P828 DNA methylation profile defines epigenetic characteristics and molecular targets of Crohn’s disease

T.O. Kim1, J. Yi2, S.H. Jung3, D.H. Baek4, H.S. Lee5

1Inje University Haeundae Paik Hospital, Department of Internal Medicine, Busan, Republic of Korea, 2Inje University College of Medicine, Department of Microbiology and Immunology, Busan, Republic of Korea, 3Eunpyeong St. Mary’s Hospital- College of Medicine- The Catholic University of Korea, Department of Internal Medicine-, Seoul, Republic of Korea, 4Pusan National University School of Medicine and Biomedical Research Institute- Pusan National University Hospital, Department of Internal Medicine, Busan, Republic of Korea, 5Inje University Busan Paik Hospital, Inje University College of Medicine, Busan, Korea, Department of Internal Medicine, Busan, Republic of Korea

Background

Inflammatory bowel disease(IBD) is known to be caused by a genetic predisposition involving multiple genes; however, there is growing evidence that abnormal interaction with environmental, particularly epigenetic, factors can have a significant contribution during the development of IBD. Although many studies, particularly genome-wide association studies (GWAS), have been performed to identify the genetic changes underlying the pathogenesis of Crohn’s disease (CD), the role of epigenetic changes in the development of complications arising from CD is poorly understood.

Methods

Here, we employed an unbiased approach to define DNA methylation alteration in CD patients using the Human Methylation 450K Bead Chip platform.
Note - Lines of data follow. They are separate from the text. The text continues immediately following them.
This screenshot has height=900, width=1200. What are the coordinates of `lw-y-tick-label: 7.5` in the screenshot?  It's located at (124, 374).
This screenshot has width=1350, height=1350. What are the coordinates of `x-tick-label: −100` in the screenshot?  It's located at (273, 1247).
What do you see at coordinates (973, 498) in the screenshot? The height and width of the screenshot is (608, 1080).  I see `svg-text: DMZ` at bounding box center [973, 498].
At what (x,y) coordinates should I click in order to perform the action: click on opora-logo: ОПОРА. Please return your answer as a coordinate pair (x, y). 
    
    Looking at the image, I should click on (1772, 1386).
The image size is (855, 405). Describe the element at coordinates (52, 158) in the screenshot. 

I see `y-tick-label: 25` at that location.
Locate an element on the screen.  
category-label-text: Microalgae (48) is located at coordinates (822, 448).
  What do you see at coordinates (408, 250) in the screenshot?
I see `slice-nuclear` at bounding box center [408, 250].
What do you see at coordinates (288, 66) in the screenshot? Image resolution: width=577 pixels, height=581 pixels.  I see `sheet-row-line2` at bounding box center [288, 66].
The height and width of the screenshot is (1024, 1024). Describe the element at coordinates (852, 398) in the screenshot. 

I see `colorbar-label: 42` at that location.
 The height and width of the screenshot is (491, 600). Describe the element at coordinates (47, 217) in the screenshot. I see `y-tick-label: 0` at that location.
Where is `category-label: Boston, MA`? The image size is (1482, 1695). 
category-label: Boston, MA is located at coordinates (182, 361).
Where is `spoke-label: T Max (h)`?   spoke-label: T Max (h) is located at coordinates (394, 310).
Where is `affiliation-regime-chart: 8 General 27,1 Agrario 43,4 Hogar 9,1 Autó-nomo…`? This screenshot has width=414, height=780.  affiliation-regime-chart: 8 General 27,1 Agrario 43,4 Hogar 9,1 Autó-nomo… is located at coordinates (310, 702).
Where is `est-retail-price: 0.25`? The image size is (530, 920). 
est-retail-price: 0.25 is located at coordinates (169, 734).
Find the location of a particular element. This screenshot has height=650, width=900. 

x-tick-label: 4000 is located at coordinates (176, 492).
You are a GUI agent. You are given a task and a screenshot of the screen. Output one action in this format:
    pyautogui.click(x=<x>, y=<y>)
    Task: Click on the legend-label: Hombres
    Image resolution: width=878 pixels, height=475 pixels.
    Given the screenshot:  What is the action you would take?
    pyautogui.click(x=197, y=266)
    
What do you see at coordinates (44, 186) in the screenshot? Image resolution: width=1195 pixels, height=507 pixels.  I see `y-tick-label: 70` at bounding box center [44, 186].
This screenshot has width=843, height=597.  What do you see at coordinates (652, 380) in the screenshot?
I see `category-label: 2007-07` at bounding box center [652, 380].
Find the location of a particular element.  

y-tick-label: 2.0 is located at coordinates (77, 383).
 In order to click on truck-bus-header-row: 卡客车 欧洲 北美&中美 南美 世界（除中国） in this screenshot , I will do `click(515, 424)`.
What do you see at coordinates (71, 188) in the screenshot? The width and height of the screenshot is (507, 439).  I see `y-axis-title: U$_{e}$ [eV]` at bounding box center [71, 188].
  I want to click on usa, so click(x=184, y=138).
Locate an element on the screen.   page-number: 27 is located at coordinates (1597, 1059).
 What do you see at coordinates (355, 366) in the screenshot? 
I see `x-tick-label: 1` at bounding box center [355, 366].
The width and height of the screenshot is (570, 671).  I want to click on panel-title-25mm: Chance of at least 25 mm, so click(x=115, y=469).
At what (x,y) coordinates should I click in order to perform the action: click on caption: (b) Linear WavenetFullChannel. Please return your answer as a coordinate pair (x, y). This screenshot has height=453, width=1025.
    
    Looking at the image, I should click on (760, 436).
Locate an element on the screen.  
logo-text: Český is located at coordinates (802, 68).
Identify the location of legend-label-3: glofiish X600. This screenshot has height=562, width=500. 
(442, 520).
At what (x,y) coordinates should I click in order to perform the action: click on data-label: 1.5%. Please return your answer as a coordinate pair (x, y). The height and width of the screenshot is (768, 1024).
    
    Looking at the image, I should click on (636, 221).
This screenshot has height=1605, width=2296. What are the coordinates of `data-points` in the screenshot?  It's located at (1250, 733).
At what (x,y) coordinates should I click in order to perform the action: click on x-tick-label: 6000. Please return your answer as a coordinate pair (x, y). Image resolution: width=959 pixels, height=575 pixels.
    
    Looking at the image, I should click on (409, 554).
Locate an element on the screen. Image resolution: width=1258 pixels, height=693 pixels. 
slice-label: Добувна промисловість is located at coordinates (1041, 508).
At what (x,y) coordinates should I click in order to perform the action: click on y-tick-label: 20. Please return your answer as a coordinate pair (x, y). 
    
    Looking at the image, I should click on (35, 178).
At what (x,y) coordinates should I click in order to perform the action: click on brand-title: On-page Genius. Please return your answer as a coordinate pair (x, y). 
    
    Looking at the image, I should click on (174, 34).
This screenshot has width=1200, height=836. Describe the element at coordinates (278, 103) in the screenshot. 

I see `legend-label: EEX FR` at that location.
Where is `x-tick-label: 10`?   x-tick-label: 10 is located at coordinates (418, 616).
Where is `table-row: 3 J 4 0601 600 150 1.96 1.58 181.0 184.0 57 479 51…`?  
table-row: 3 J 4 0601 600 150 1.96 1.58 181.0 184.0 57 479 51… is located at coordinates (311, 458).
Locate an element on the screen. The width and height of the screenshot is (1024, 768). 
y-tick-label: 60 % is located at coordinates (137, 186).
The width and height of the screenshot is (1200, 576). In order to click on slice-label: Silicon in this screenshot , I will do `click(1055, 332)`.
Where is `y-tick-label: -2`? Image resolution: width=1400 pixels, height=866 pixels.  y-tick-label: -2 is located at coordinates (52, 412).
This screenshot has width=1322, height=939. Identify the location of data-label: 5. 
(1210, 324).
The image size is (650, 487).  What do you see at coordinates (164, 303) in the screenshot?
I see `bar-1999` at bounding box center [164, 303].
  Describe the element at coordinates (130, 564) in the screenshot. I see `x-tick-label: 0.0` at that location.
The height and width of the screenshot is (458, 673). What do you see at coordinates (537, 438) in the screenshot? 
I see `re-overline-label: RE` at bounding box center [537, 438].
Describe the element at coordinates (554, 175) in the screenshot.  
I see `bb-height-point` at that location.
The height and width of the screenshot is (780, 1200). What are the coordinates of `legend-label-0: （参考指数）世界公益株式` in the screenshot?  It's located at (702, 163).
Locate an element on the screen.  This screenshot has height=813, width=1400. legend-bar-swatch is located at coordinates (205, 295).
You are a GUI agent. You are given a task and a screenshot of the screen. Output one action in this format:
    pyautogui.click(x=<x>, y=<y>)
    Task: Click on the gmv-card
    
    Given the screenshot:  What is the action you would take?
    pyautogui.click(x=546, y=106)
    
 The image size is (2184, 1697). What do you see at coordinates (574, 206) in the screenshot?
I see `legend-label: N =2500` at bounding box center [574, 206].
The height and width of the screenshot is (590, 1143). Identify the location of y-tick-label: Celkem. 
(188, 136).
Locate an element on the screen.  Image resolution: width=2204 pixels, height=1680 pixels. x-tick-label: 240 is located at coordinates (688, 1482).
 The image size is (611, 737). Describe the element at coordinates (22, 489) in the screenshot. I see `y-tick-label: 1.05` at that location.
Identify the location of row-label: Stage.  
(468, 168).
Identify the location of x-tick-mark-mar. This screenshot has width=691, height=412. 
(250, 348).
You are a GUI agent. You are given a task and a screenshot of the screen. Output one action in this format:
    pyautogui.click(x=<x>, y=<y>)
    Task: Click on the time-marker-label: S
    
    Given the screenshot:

Compared to normal controls, the majority of differential DNA methylation in CD patient samples was in the promoter, intergenic, and gene body regions.

Results

The DNA methylation profile in CD revealed 134 probes (23 hypermethylated and 111 hypomethylated probes) that were differentially methylated. We validated the methylation levels of 19 genes that showed hypermethylation in CD patients compared with normal control. Technical validation was performed using quantitative MSP analysis and we finally identified that the Fragile Histidine Triad (FHIT) genes were hypermethylated in a disease-specific manner. Using a large cohort for CD patients samples (n = 207), we found that FHIT is frequently methylated in CD patients (71%) by MSP and significantly increasing methylation level in CD patient samples. In addition, we confirmed the methylation level of FHIT gene between normal colon and CD patients. Due to hypermethylation of FHIT gene promoter in CD patients, we observed that the level of FHIT protein is downregulated in CD patient samples compared with normal by IHC analysis. Gene network analysis by GO and metascape for hypermethylated genes in CD patients suggested putative cellular and molecular interactions relevant to IBD pathology.

Conclusion

Overall, our DNA methylation profile identifies newly hypermethylated genes in CD, as well as paves the way to a better understanding of the role of epigenetics in the pathogenesis of CD, and provides direction for future research in the diagnosis/prognosis or therapeutic treatments for CD.